CVE-2015-1793: OpenSSL Certificate Authority Impersonation

Blog Post created by todb Employee on Jul 9, 2015

On the morning of July 9, the OpenSSL Team announced the availability of a “high severity” rated patch affecting the latest version of OpenSSL 1.0.1 and 1.0.2. There was a fair amount of hand-wringing leading up to the patch availability announcement, since “high severity” is the most critical level for OpenSSL. However, it would not appear that this issue is as bad as initially feared. IT staff should prioritize OpenSSL patches against other critical business needs, and apply fixes at their most convenient opportunity.
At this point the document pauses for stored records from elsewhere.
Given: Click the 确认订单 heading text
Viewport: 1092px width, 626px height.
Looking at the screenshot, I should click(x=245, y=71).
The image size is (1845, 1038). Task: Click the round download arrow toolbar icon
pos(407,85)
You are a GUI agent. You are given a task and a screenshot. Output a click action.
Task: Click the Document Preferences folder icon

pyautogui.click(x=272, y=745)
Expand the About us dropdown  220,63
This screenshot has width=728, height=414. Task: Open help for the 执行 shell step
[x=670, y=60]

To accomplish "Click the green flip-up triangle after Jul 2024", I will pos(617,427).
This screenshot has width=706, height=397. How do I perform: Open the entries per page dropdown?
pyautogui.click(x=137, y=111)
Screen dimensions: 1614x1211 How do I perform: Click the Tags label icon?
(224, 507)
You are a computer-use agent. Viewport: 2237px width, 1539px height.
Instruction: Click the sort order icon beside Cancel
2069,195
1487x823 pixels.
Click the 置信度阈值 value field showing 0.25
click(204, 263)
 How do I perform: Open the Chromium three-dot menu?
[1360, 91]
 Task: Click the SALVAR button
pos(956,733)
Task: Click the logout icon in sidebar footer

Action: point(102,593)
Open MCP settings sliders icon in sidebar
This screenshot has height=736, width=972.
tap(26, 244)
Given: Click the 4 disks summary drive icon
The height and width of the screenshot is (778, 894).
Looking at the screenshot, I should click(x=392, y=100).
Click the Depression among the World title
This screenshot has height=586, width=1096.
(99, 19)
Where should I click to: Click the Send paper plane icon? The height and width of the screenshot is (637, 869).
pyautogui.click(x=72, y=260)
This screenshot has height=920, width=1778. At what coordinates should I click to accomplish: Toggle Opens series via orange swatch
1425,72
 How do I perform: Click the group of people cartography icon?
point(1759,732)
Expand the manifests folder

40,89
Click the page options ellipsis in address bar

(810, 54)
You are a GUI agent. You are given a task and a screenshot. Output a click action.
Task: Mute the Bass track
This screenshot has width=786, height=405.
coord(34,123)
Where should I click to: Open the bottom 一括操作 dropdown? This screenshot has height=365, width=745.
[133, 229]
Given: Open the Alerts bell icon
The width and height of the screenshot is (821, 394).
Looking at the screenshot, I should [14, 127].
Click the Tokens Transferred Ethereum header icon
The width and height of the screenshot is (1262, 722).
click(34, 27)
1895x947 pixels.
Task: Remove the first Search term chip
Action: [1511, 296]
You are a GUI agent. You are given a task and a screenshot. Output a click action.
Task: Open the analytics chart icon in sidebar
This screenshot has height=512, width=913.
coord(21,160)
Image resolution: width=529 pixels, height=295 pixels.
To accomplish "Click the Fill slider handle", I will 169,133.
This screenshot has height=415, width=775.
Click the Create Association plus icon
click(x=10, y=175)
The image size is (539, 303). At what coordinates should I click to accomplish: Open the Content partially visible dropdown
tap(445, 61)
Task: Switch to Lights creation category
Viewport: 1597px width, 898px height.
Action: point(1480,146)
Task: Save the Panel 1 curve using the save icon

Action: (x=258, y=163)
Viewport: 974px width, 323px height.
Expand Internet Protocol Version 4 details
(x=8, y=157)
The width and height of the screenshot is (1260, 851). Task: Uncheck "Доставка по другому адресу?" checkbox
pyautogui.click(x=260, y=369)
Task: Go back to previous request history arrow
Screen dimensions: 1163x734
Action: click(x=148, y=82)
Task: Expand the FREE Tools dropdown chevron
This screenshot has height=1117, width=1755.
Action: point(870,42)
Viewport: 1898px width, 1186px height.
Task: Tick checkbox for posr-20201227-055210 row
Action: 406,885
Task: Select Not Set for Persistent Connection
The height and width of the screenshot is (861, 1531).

If you're not really into reading (and who has the time?), we just put a video up covering the salient details over at Whiteboard Wednesday.

What is the issue?

According to the OpenSSL team’s advisory, the core issue is that OpenSSL can fail to correctly validate that a certificate presented is issued by a trusted Certificate Authority.

What is the impact?

In effect, the Certificate Authority mechanism for validating that endpoint services are who they say they are can be bypassed with this vulnerability. The core cryptographic procedures that protect the secrets passed between clients and servers is unaffected. So, while the encryption is unaffected, users cannot be sure who they are sharing their secrets with without the provided patch.

How can attackers leverage this vulnerability?

This vulnerability is only useful to an active attacker who is already capable of performing a man-in-the-middle (MITM) attack, either locally or upstream from the victim. This limits the feasibility of attacks to actors who are already in a privileged position on one of the hops between the client and the server, or locally on the same LAN and can impersonate DNS servers or gateway routers. In short, the vulnerability is not useful for passive attacks, or for widespread, untargeted attacks.

What is affected?

So far, it appears that only OpenSSL 1.0.1 and 1.0.2 are affected. OpenSSL 0.9.8 is not affected, nor is LibreSSL. It does not appear that any other SSL/TLS library is affected, though work is ongoing to validate this.


How does this vulnerability affect Rapid7 products?

Rapid7 products are not directly affected by these vulnerabilities.

When will Rapid7 products detect these OpenSSL vulnerabilities?

We'll be updating our product coverage to detect and validate these vulnerabilities soon, and customers will be notified of an appropriate update as soon as one is available. We'll also beupdating this blog post if there are significant changes to our understanding of this vulnerability or if other major SSL/TLS implementations are found to be affected.



On July 9, 2015, the Nexpose team put together a blog post on how to set up a Dynamic Asset Group (DAG) search to quickly assess your OpenSSL situation.